Through the revolving loan fund, Giesen said businesses can apply for gap financing to help acquire buildings, build inventory or renovate buildings. He noted the EDA approved a loan of $7,700 for a new business to acquire a building. In the loan portfolio, Giesen noted $55,000 in repayments were made during 2018.

He also noted there are currently 15 loans on the books with a total principal amount of $365,810.47. The average loan amount is $24,387.36. The EDA currently has $90,000 available for lend.

In general business assistance, Giesen said he met with 37 individual current and/or prospective businesses in regards to projects, issues, programs, business planning, financial packaging and other general assistance.

Housing

The EDA’s new home construction rebate program was utilized five times with rebates totally $48,750, creating $1,154,352 in new home value.

Giesen also noted that the incentives created a nation-wide media response, with articles published in The Wall Street Journal, Bloomberg, CNBC, Truilia.com and Realtor.com. “It’s creating a good buzz,” he added. “People are thinking positively about our community.”

Other projects

Other business highlighted in the annual report included assisting Dairyland Power, working on community marketing and working to obtain grants for the community.

Giesen noted the EDA approved an option to purchase contract for property in the industrial park for Dairyland Power in support of a new maintenance building.

The EDA also started the process with local volunteers to locate, build and install the third “Welcome to Harmony” sign at the south entrance to town on Highway 139.

“We would like some volunteers and handymen,” Giesen said.

Working with the chamber of commerce, the EDA is also working on the creation of a new community marketing video and digital marketing campaign.

“We want to do some community development,” Giesen said. “We want to promote a ‘move to, work in’ Harmony message, targeting the younger demographics.
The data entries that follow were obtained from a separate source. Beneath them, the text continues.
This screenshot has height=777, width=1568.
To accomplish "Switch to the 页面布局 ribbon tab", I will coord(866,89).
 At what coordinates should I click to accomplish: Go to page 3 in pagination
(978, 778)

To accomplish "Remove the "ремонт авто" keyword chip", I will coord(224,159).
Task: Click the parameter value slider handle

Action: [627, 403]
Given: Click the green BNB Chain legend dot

We’d talk about the school district and things we offer for quality of life.”

City Administrator Jerome Illg also noted the marketing plan would include YouTube ads, using video and paring it down to small clips to play on social media.

“We’re doing a trial run this year with a limited budget,” Giesen added.

In other grant awards, the EDA was awarded $10,000 from the Small Town Southern Minnesota Initiative Foundation to support the Harmony Freenotes Music Park project discussed in Experience Harmony. It also received $10,000 from the Harmony Area Community Foundation to assist the Harmony Park Board in repairing the municipal outdoor basketball courts. Finally, the EDA was awarded a $2,260 grant from the Harmony Area Community Foundation to assist the city to place garbage receptacles in public spaces on Main Street.

The EDA also decertified the industrial park TIF district (Antique Mall and Oak Meadow Meats) adding $695,100 in new taxable value.

Into the new year

Giesen noted the EDA, Harmony City Council and Fillmore Central School Board will be meeting jointly on Tuesday, March 12, to discuss common goals that could result in collaboration between the entities.

A similar meeting was held last year and several issues have been accomplished and organized as a result, including baseball and football field improvements and a new parking lot at the community center to accommodate the relocation of the baseball field.